The GeoMesa Accumulo Spark runtime JAR may be found either in the dist/spark directory of the GeoMesa Accumulo binary distribution, or (after building) in the geomesa-accumulo/geomesa-accumulo-spark-runtime-accumulo21/target directory of the GeoMesa source distribution.

Note

See Spatial RDD Providers for details on choosing the correct GeoMesa Spark runtime JAR.

  1. In the Zeppelin web UI, click on the downward-pointing triangle next to the username in the upper-right hand corner and select “Interpreter”.

  2. Scroll to the bottom where the “Spark” interpreter configuration appears.

  3. Click on the “edit” button next to the interpreter name (on the right-hand side of the UI).

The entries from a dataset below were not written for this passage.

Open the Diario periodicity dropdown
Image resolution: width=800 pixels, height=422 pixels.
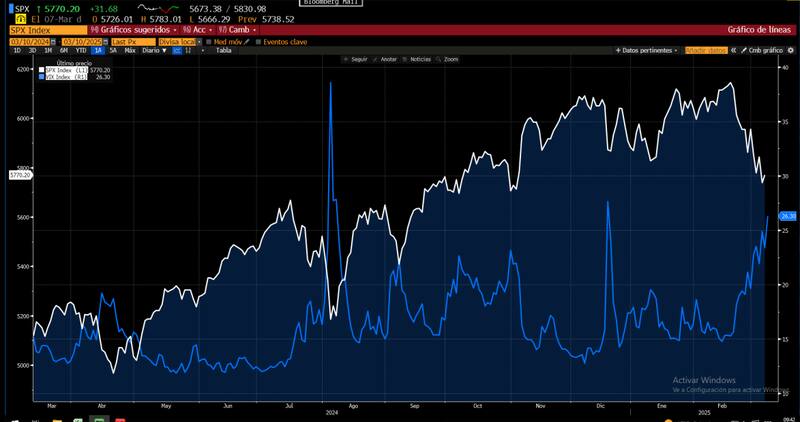154,50
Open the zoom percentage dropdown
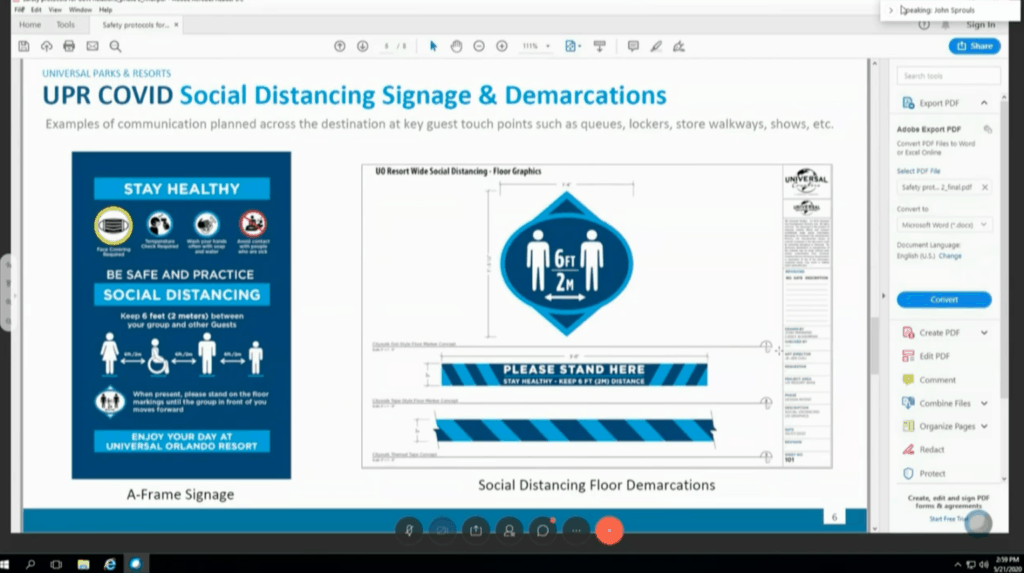 tap(535, 46)
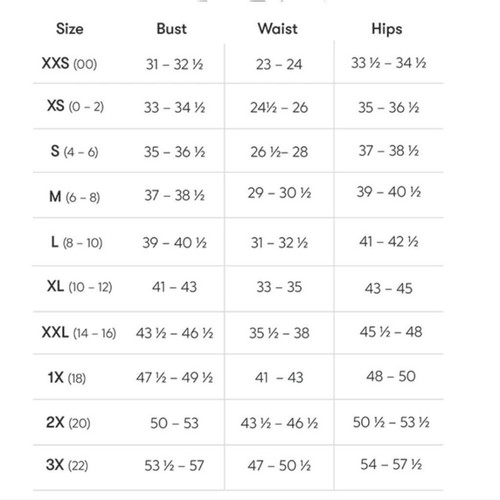
Task: Select the M (6 - 8) size label
Action: point(74,197)
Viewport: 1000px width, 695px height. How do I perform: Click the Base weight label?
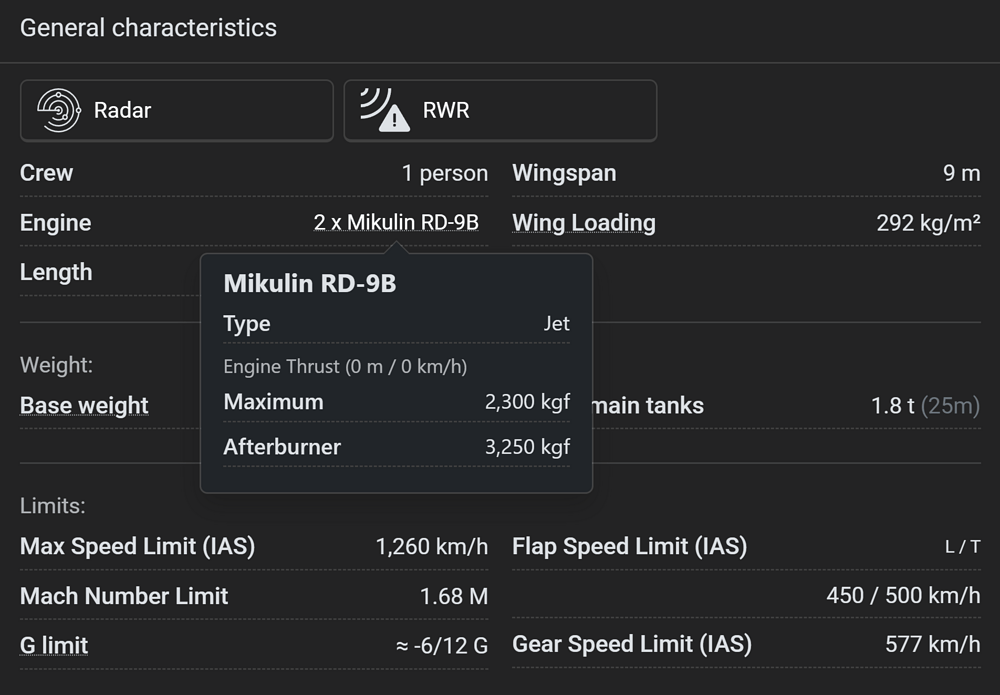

  4. In the “Dependencies” section, add the GeoMesa JAR, either as
    1. the full local path to the geomesa-accumulo-spark-runtime-accumulo21_${VERSION}.jar described above, or

    2. the Maven groupId:artifactId:version coordinates (org.locationtech.geomesa:geomesa-accumulo-spark-runtime-accumulo21_2.12:$VERSION)

  5. Click “Save”. When prompted by the pop-up, click to restart the Spark interpreter.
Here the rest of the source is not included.